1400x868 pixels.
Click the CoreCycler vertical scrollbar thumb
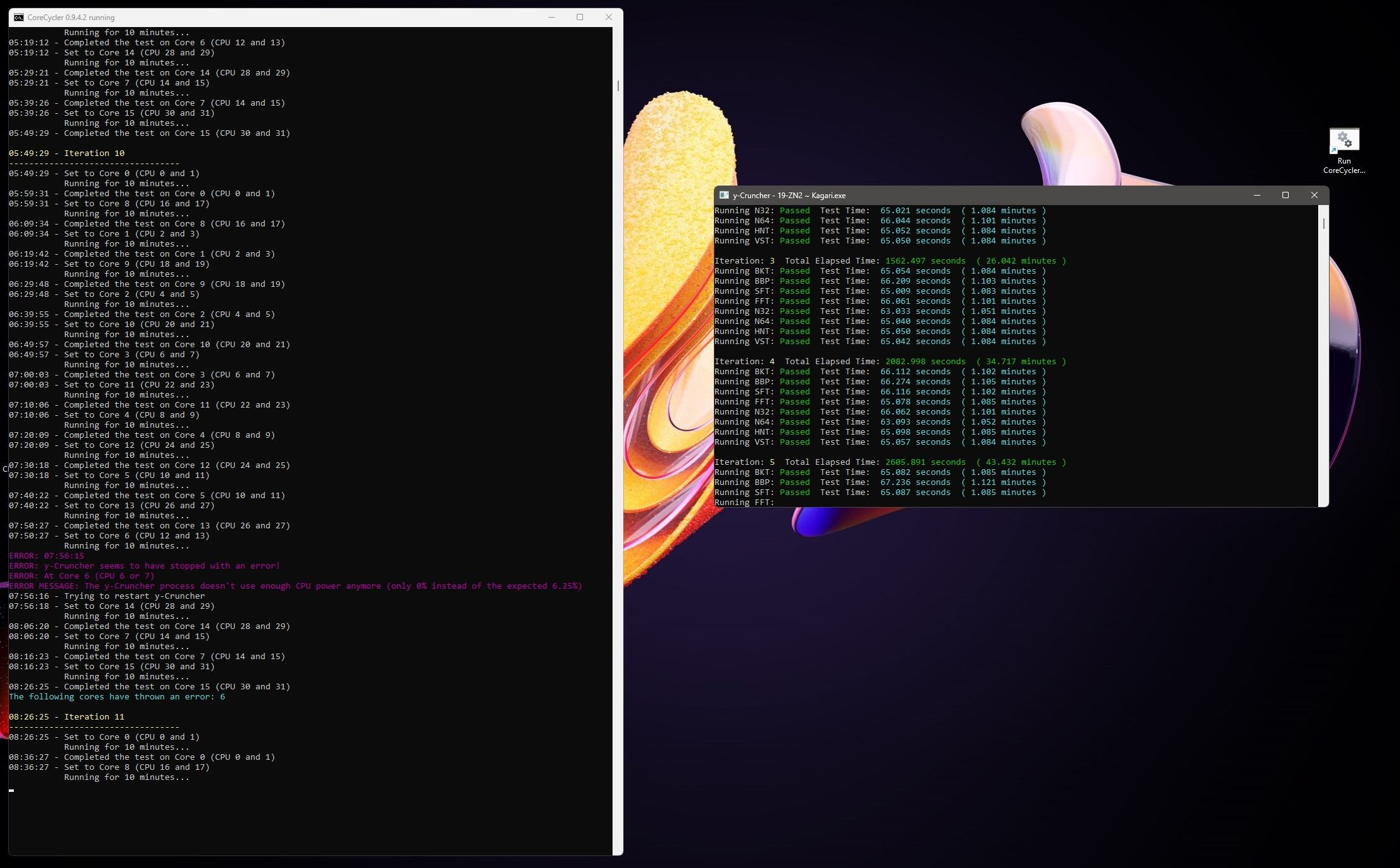click(618, 86)
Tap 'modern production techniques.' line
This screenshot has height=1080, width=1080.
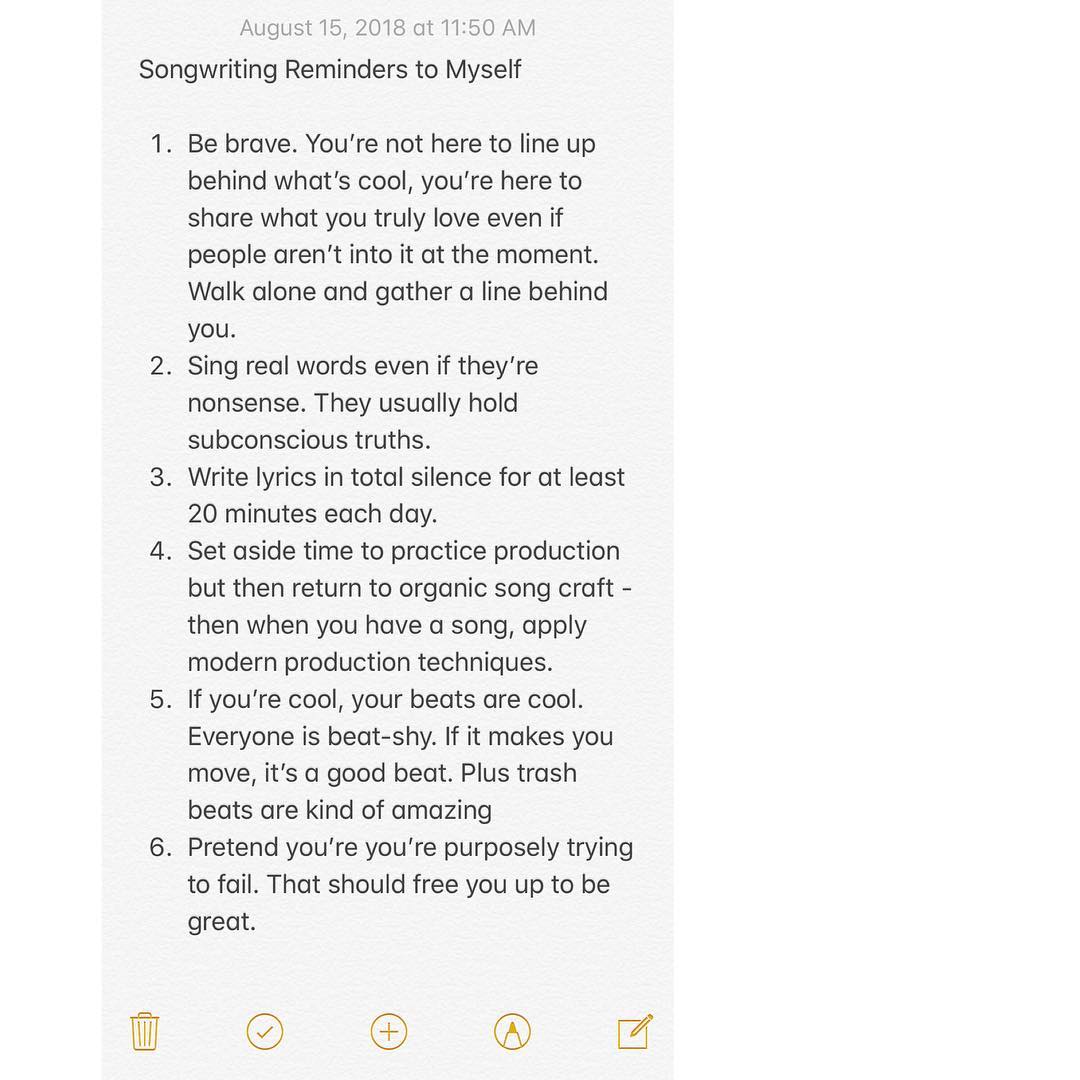(369, 662)
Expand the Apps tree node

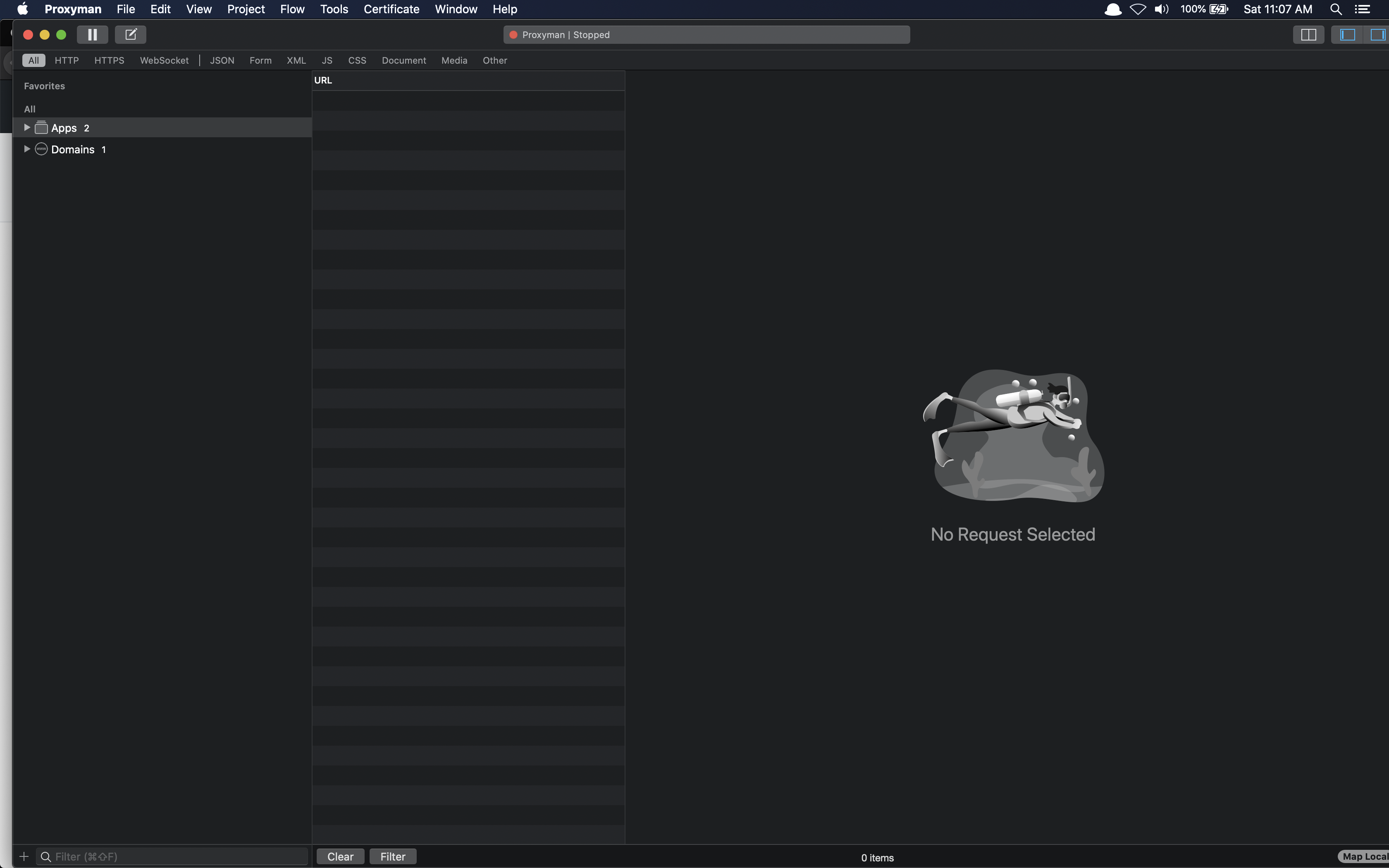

Goal: Rewrite all the entries above, requests included, offsetting every coordinate in the answers by adding 60 to it. Leave the pictures out.

Solution for this problem:
1400x868 pixels.
Click the CoreCycler vertical scrollbar thumb
click(678, 146)
Tap 'modern production techniques.' line
This screenshot has height=1080, width=1080.
(429, 722)
Expand the Apps tree node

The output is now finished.